# Connecting External HD to 942



## DRJDAN (Apr 28, 2002)

Has any connected an external hard drive to the 942? I read in the 942 multimedia information that you had to use FAT32. I am planing on trying, but I am going to have to do a FAT32 format as all of mine currently have NTFS.


----------



## MrC (Jun 6, 2005)

I can't imagine NTFS being supported. FAT32 is a much simpler filesystem for Dish's purposes. Start formatting.


----------



## DRJDAN (Apr 28, 2002)

I have formated an external hard drive in FAT32. It is old Western Digital drive and in a external USB 2.0 case. It worked fine. I just put some pictures on it so I could have something to work with. The section to transfer transfer Dish Recording to the drive said it was not available so I assume they don't have it turned on yet. 

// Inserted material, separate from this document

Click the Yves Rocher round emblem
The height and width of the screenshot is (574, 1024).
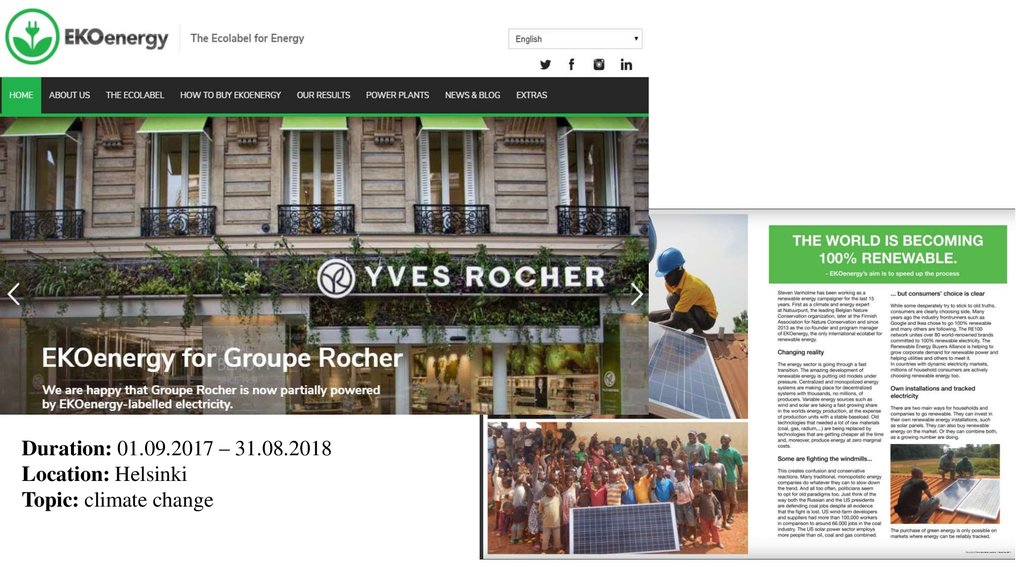point(336,278)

Since I can connect and use the external hard drive, does that mean I will be able to use it when the transfer Dish Recording is turned on I will be able to use this hard drive?


----------



## srrobinson2 (Sep 16, 2003)

DRJDAN said:


> I have formated an external hard drive in FAT32. It is old Western Digital drive and in a external USB 2.0 case. It worked fine. I just put some pictures on it so I could have something to work with. The section to transfer transfer Dish Recording to the drive said it was not available so I assume they don't have it turned on yet.
> 
> Since I can connect and use the external hard drive, does that mean I will be able to use it when the transfer Dish Recording is turned on I will be able to use this hard drive?

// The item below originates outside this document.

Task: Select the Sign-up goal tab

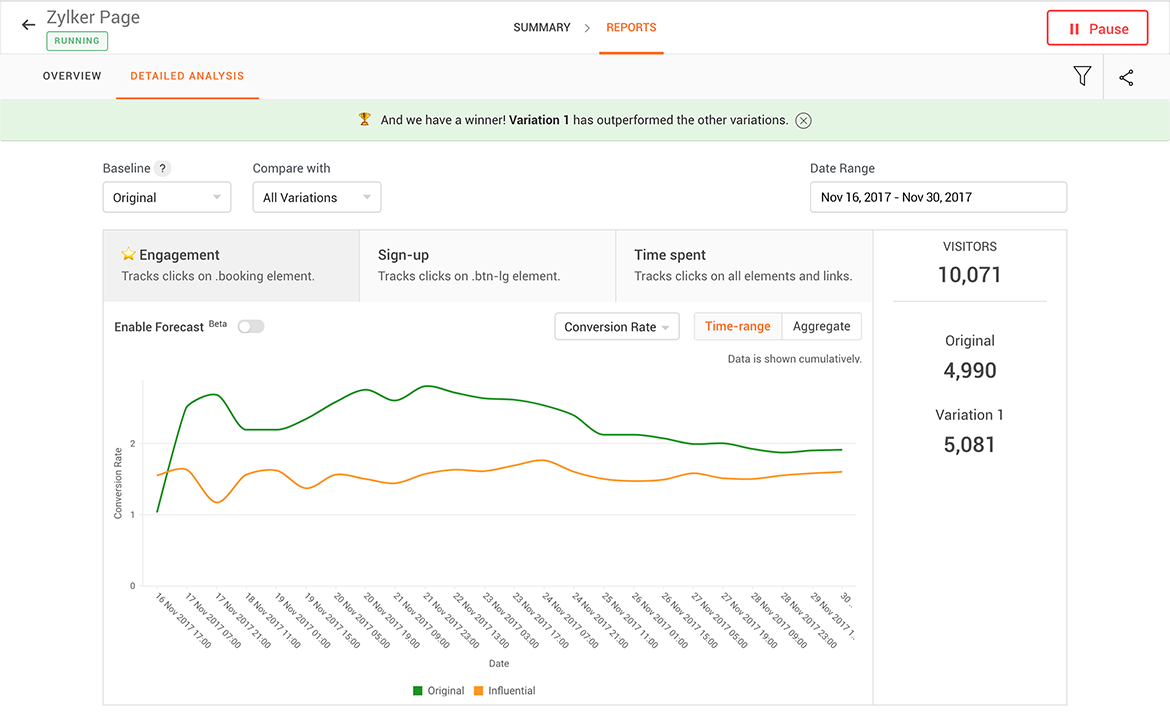Action: (487, 265)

This is somehow familiar....I vaguely recall a 1394 connector on my 921 that I kept waiting to use...



(Don't hold your breath!)


----------



## Bichon (Jun 5, 2003)

srrobinson2 said:


> This is somehow familiar....I vaguely recall a 1394 connector on my 921 that I kept waiting to use...
> 
> 
> 
> (Don't hold your breath!)


Perhaps you could use it to charge your iPod. :sure:


----------



## Altaman (Sep 7, 2004)

So is there any word of when adding an external HD will come to fruition? May not be a good time to ask with the problems with L280/L281. I think it should be one of the priority additions now that the pocket dish support is there and I really need more than 25 hours of HD recording.

So please is there any hint of when it can be expected for the 942?

Alt


----------